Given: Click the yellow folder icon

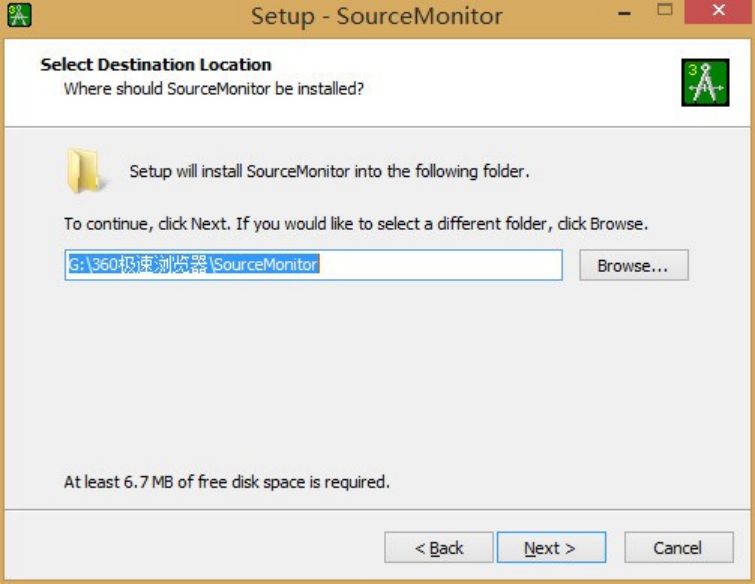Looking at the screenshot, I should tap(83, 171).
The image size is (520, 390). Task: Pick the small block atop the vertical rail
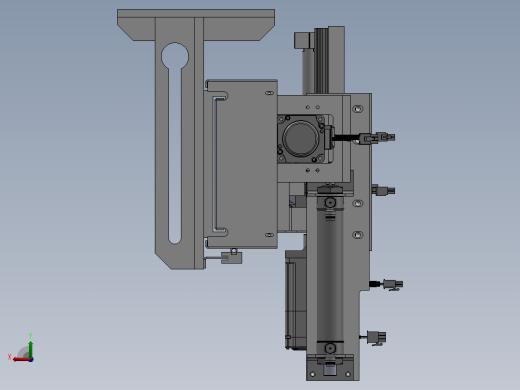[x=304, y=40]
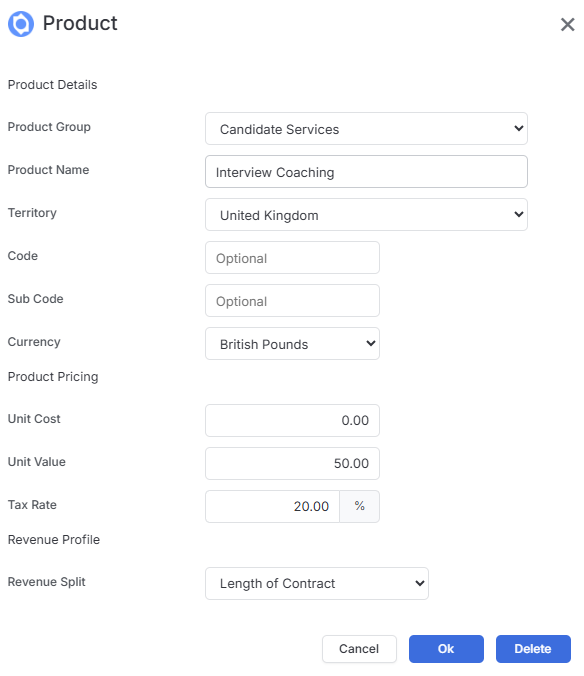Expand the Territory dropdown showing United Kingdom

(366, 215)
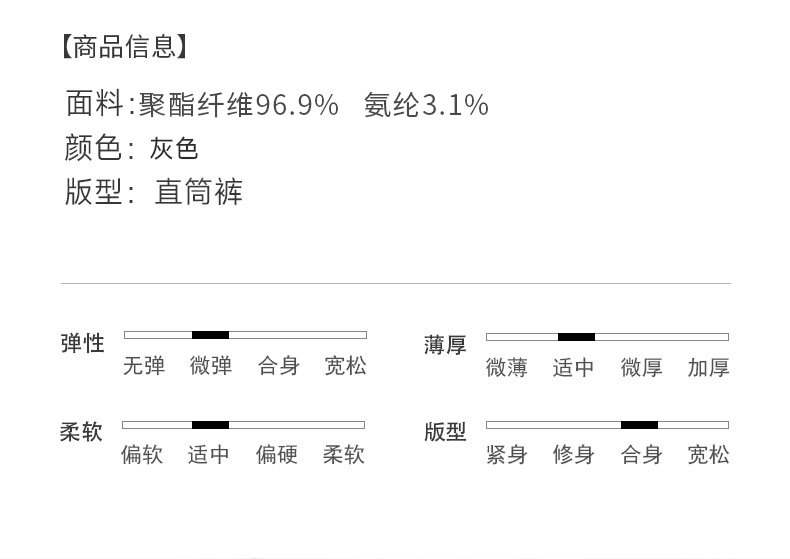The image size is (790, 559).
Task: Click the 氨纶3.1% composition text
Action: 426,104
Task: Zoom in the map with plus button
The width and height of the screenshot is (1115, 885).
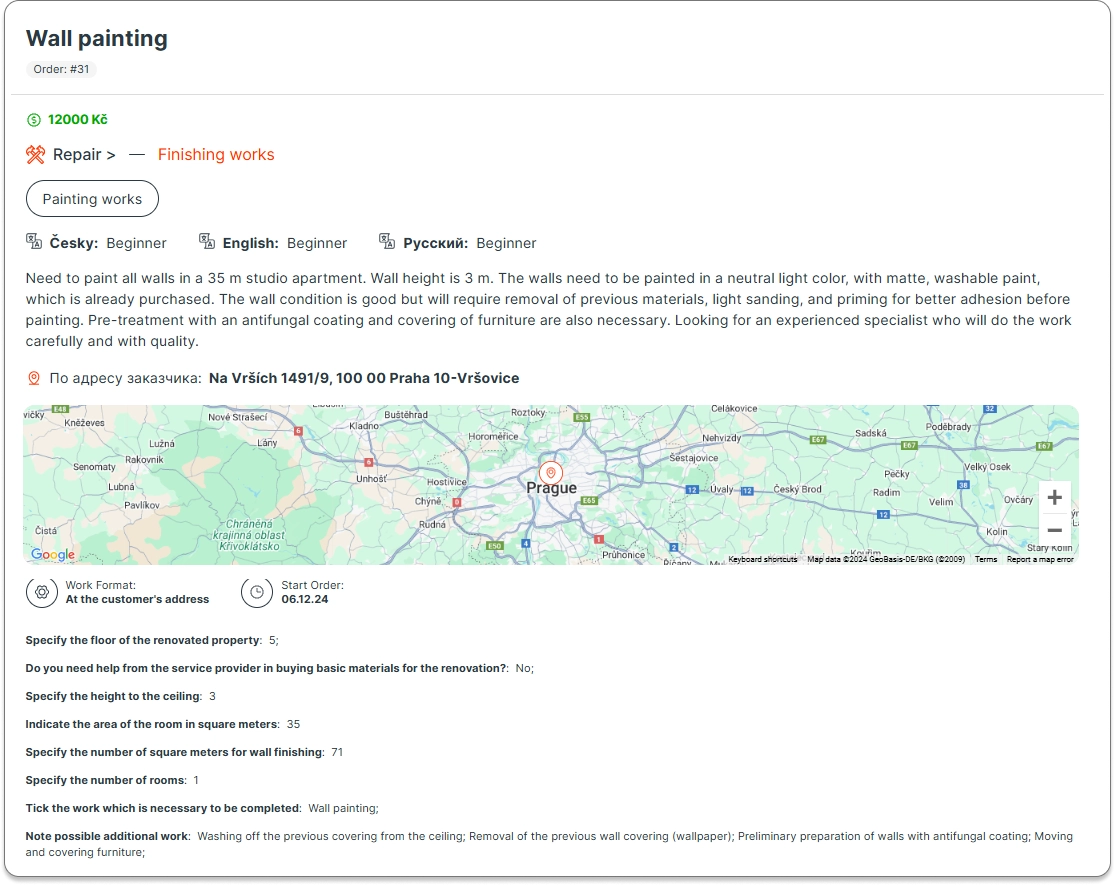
--
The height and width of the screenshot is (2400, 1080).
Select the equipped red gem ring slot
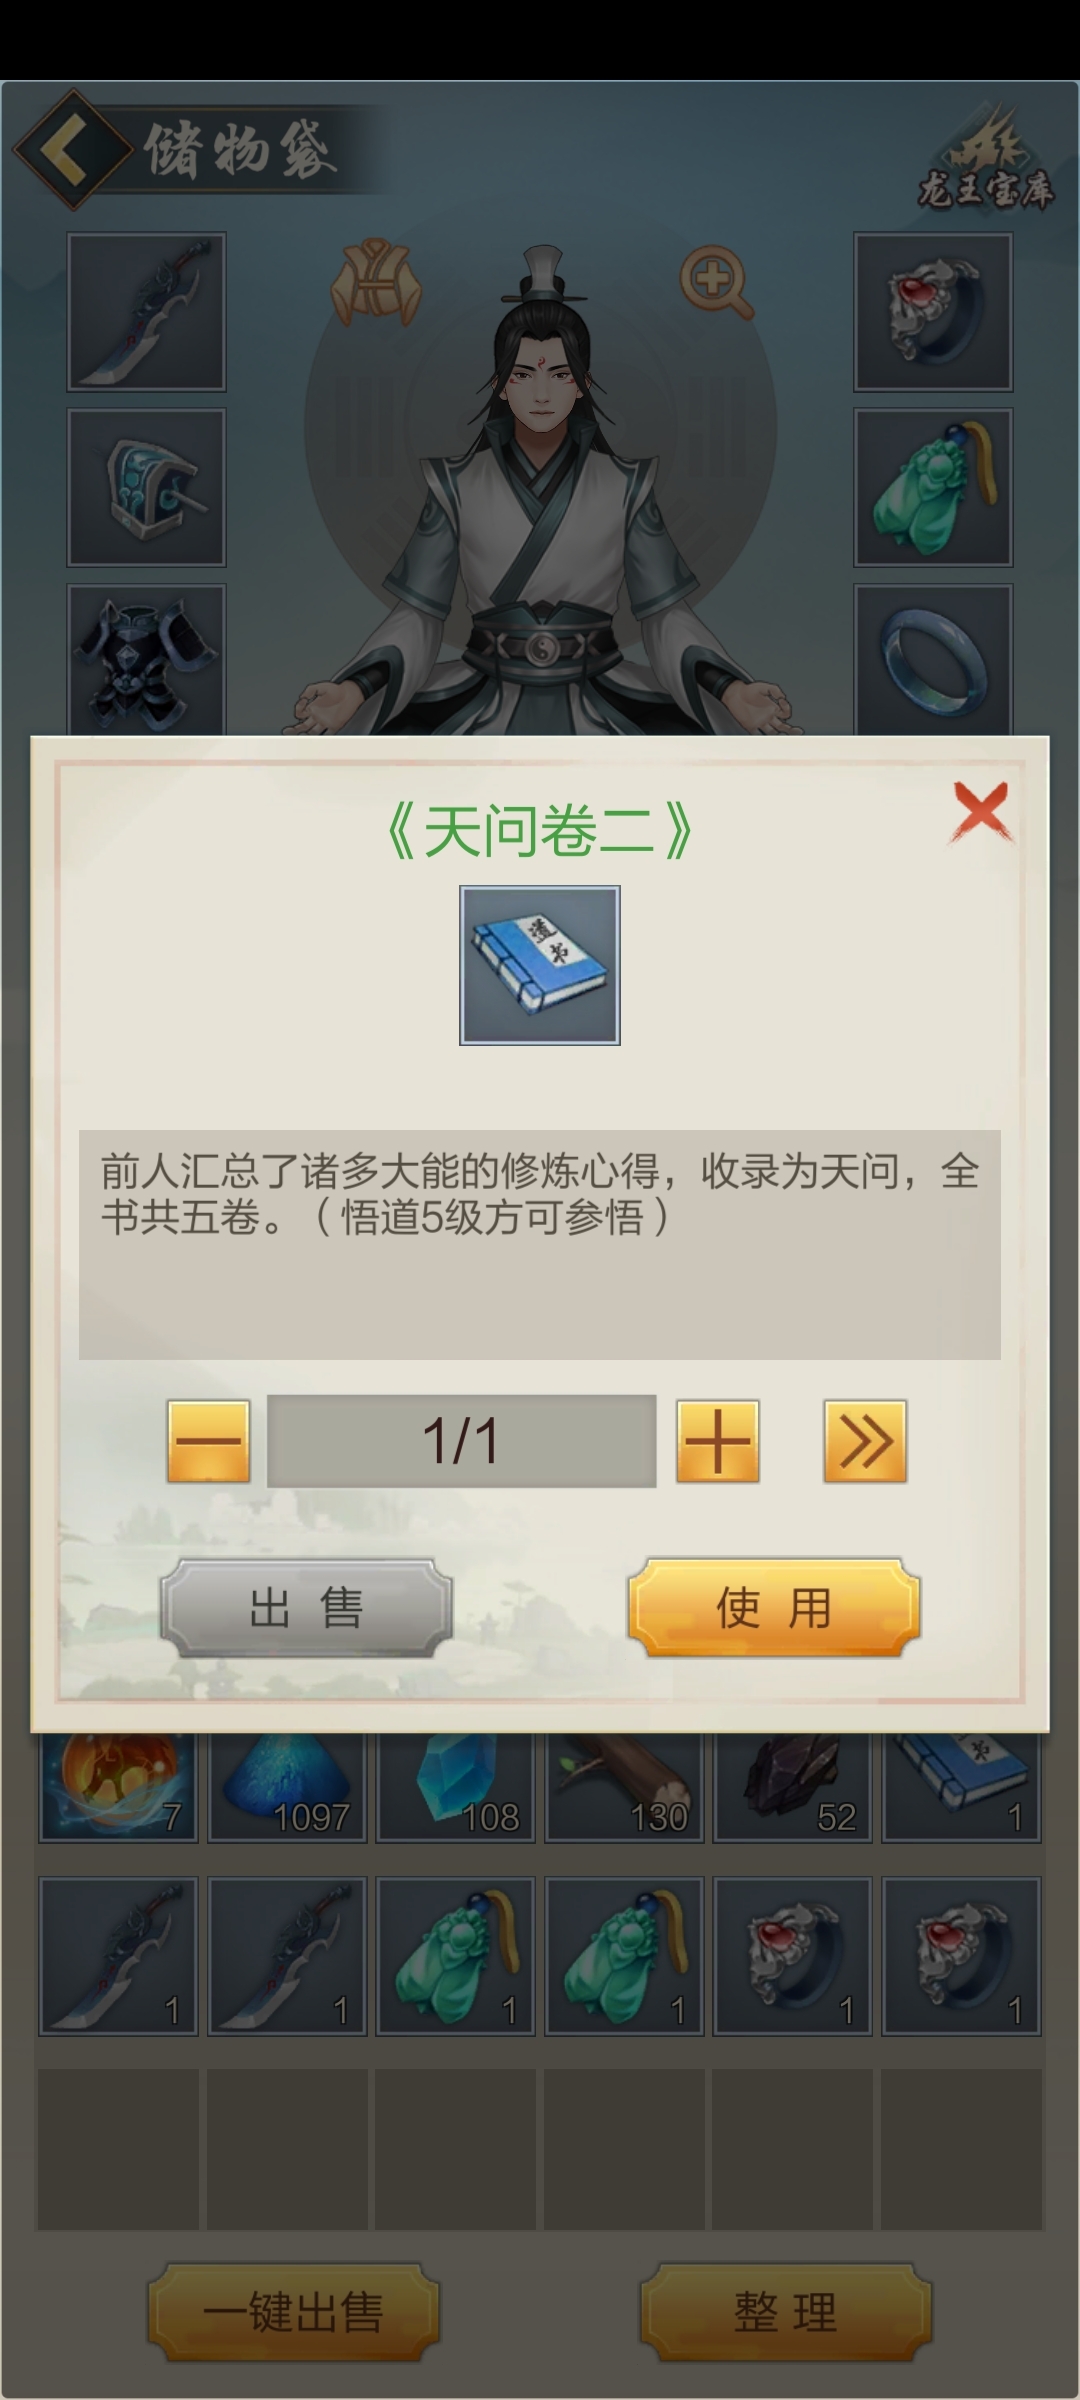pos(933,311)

> _ABOUT THIS TASK_
When the word "height" shows up in a line of the entries, pull that line out.

> _WRITTEN RESPONSE_
The width and height of the screenshot is (1115, 885).
The height and width of the screenshot is (2400, 1080).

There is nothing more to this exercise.